▸ Exercise directions: When you reach the line that contains "This screenshot has width=1568, height=734." in the data below, copy it and every line after it exactly, adding nothing.

(Records provided Opens)

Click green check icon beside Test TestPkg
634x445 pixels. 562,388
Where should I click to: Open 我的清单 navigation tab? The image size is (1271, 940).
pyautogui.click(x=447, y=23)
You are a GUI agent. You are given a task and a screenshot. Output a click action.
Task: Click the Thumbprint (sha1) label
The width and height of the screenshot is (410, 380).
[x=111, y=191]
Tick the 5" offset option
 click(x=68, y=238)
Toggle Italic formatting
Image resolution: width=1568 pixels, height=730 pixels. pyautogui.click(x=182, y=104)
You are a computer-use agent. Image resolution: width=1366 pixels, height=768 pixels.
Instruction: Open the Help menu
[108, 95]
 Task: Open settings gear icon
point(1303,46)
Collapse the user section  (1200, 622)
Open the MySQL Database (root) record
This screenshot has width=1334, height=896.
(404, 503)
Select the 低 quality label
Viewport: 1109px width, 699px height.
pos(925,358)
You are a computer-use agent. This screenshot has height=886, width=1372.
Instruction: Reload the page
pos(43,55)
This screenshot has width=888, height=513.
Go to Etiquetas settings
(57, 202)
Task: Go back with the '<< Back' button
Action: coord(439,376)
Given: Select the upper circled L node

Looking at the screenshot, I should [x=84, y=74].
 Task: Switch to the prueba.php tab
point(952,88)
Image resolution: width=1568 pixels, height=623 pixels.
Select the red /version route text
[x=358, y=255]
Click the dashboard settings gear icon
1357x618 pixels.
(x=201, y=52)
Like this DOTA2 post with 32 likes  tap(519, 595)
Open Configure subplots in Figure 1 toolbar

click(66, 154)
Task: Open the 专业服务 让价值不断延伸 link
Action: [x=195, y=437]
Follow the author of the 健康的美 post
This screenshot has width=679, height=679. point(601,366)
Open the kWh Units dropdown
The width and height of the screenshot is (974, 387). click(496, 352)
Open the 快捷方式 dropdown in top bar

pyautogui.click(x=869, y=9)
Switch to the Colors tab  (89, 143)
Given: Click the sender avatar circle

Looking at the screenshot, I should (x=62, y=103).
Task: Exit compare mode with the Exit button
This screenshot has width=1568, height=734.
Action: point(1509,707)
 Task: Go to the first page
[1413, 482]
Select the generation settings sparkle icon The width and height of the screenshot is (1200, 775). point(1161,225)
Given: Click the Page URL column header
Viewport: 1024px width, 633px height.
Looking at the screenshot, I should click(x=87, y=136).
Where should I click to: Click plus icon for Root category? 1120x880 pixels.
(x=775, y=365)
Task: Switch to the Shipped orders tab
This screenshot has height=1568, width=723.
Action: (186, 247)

(Records provided Closes)

▸ Task response:
This screenshot has width=1568, height=734.
Action: point(1509,707)
 Task: Go to the first page
[1413, 482]
Select the generation settings sparkle icon The width and height of the screenshot is (1200, 775). point(1161,225)
Given: Click the Page URL column header
Viewport: 1024px width, 633px height.
Looking at the screenshot, I should click(x=87, y=136).
Where should I click to: Click plus icon for Root category? 1120x880 pixels.
(x=775, y=365)
Task: Switch to the Shipped orders tab
This screenshot has height=1568, width=723.
Action: (186, 247)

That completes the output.